§ Dataset records:
++++++++
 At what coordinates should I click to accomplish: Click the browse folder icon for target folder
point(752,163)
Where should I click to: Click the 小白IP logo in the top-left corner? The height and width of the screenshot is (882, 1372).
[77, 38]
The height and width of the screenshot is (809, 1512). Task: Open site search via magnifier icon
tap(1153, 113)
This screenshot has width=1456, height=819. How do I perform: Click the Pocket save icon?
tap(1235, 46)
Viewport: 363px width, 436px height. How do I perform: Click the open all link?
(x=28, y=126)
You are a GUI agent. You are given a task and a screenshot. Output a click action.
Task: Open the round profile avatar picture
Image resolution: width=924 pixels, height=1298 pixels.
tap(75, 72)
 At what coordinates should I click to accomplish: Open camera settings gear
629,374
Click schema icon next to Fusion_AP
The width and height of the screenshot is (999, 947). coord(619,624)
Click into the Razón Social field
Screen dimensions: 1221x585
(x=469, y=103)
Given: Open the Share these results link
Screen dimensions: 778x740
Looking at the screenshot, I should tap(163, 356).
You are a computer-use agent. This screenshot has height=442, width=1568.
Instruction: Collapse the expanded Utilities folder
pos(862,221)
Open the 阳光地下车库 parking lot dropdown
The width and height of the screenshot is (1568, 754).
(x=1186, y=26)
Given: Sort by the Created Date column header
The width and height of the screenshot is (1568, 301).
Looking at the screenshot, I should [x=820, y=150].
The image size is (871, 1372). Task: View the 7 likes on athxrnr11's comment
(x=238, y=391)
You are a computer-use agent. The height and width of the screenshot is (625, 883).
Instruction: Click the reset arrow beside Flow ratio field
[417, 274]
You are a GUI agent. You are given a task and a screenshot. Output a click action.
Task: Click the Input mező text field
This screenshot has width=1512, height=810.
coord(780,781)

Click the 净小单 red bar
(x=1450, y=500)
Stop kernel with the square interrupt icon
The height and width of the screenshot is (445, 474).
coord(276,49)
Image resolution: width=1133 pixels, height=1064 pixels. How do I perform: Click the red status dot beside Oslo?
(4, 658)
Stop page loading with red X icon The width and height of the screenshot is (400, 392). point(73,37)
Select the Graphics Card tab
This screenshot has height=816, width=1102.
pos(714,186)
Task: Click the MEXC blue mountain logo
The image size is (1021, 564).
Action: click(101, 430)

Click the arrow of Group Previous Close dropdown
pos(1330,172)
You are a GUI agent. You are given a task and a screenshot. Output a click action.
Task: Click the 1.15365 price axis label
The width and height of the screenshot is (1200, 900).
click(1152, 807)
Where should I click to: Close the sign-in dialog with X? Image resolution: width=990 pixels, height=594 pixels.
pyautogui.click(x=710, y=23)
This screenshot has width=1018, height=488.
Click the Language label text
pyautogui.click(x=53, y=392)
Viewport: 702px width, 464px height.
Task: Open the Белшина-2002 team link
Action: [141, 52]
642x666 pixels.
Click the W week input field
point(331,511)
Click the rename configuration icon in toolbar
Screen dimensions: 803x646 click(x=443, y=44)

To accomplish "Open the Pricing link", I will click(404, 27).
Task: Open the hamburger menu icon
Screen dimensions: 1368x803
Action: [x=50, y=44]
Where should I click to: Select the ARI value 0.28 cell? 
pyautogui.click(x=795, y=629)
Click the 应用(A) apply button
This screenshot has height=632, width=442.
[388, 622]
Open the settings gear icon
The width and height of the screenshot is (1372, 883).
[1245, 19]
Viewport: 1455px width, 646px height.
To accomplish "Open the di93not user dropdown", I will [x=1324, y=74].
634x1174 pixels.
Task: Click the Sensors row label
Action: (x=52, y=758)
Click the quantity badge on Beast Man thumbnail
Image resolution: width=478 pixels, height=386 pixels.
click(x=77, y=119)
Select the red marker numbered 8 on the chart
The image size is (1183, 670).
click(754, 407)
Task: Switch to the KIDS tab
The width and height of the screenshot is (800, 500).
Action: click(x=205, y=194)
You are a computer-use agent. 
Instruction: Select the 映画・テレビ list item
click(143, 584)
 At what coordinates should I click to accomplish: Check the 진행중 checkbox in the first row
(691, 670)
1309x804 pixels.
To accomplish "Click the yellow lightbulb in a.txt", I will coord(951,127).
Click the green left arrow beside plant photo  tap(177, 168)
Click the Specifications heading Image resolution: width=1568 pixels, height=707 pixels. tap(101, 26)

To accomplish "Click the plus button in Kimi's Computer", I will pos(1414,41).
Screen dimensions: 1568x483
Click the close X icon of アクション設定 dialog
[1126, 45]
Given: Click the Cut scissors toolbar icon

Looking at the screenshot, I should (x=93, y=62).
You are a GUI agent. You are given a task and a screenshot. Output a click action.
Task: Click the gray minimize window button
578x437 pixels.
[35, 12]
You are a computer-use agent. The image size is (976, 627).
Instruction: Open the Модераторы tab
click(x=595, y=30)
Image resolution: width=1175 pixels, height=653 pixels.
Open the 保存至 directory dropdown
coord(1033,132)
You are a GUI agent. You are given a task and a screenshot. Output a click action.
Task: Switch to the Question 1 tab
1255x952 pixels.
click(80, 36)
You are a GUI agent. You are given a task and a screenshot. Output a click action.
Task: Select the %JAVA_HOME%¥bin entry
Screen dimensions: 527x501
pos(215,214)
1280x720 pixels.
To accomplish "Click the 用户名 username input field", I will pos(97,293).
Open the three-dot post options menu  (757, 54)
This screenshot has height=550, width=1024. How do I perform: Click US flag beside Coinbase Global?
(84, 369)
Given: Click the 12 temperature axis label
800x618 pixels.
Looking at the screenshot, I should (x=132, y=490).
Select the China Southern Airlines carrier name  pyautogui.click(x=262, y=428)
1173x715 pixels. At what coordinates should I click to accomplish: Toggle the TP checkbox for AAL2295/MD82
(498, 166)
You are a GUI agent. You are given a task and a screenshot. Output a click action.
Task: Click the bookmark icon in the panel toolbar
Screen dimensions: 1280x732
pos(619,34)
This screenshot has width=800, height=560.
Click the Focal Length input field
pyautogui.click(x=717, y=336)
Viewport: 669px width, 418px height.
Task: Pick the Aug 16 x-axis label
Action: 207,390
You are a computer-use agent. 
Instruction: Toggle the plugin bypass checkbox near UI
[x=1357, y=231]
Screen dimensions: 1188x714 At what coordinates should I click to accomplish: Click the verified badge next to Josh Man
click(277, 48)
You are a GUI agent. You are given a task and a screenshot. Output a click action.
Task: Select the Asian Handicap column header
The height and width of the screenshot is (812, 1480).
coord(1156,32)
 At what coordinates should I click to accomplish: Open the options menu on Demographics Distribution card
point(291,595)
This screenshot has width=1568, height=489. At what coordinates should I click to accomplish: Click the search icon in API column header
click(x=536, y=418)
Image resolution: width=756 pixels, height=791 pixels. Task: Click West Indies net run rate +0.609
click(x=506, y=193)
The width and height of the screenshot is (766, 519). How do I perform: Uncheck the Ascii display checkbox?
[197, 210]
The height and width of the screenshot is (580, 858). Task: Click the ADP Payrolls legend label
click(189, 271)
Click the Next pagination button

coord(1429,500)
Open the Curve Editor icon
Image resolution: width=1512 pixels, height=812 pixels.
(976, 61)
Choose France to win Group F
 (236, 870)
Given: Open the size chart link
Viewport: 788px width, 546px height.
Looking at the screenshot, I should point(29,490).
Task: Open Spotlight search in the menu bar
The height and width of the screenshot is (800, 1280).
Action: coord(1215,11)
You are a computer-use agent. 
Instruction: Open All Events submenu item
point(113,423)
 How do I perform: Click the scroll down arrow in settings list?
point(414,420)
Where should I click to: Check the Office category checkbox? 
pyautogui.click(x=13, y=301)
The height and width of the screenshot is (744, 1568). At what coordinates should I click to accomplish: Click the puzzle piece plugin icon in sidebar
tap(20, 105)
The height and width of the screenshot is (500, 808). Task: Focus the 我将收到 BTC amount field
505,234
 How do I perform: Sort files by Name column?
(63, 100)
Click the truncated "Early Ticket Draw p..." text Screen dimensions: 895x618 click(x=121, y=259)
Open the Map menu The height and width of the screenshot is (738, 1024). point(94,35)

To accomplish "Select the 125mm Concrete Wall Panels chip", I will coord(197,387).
++++++++
§ What this task involves:
What is needed is the count of lines in the records that include the word "Switch", with no other text.

§ Solution for this task:
2